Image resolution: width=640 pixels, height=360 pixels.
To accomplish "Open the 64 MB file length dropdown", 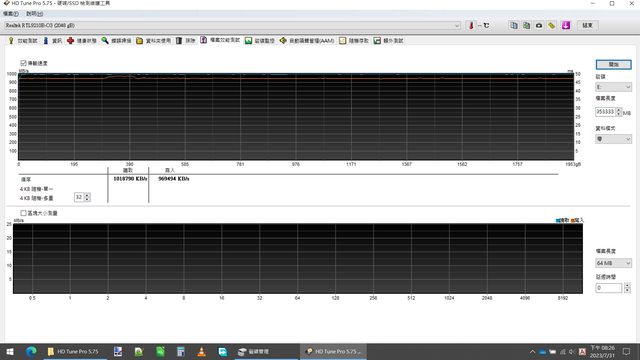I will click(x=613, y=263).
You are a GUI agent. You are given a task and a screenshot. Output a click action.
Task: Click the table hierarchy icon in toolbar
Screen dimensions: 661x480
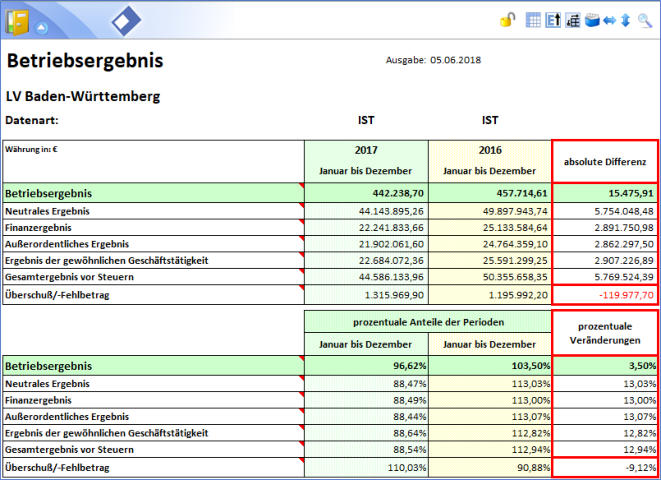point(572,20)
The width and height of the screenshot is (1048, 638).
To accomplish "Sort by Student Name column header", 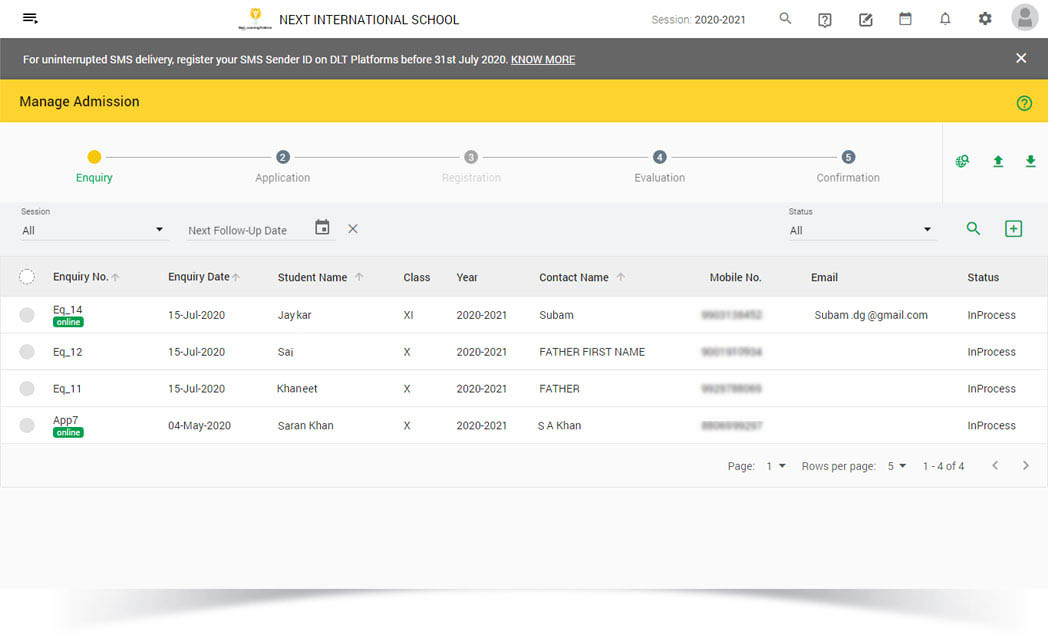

- - - -

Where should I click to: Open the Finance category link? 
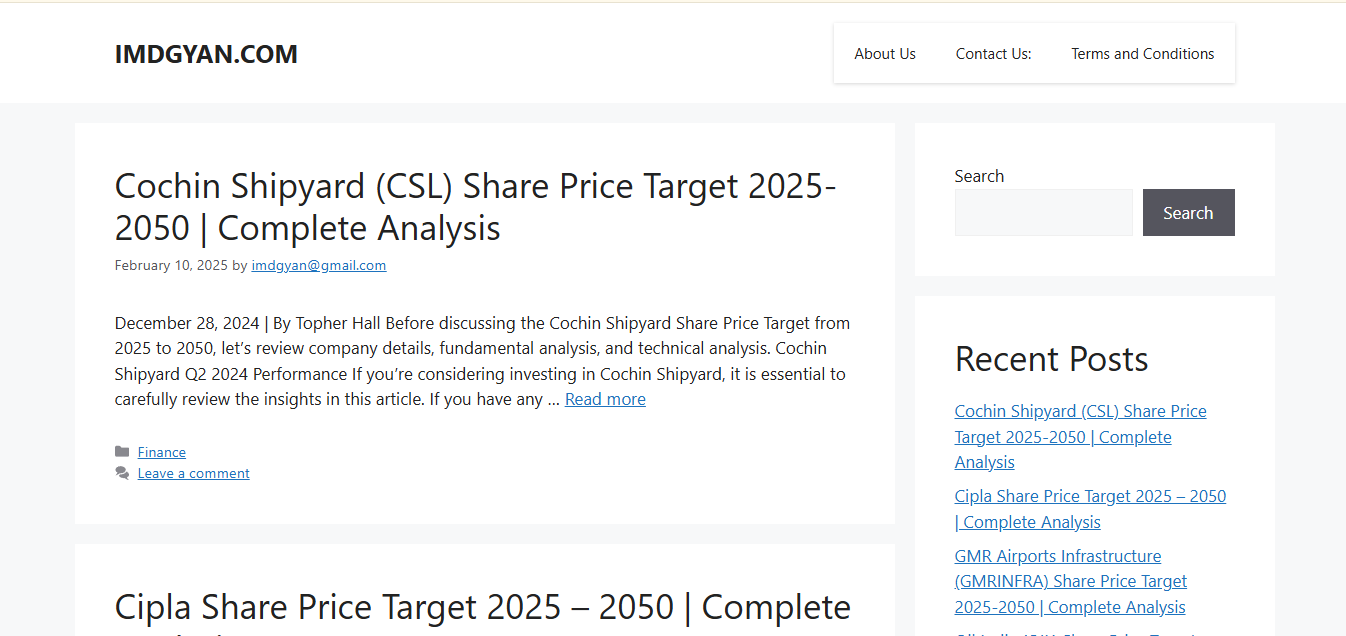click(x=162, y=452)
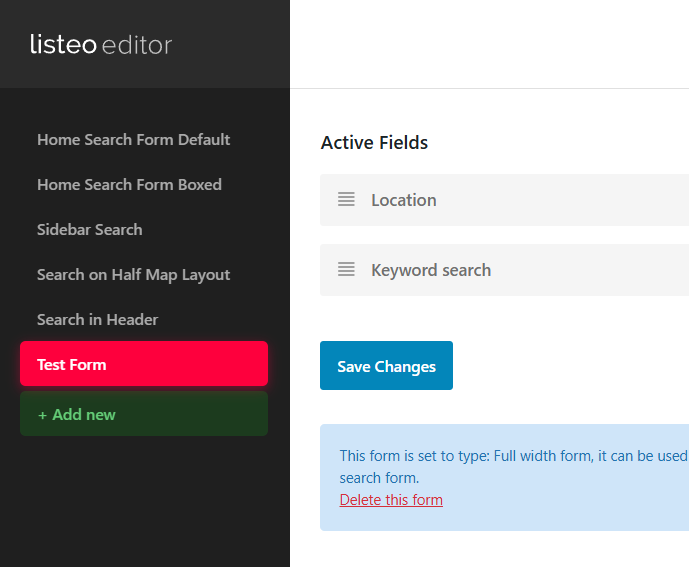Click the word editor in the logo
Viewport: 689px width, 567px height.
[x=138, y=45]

- - - -

With the pictures removed, print only the lines starting at the line that has "The width and" and ending at the line that has "by Student Name", both ends included, exactly as they stand above.

The width and height of the screenshot is (1048, 638).
To accomplish "Sort by Student Name column header", 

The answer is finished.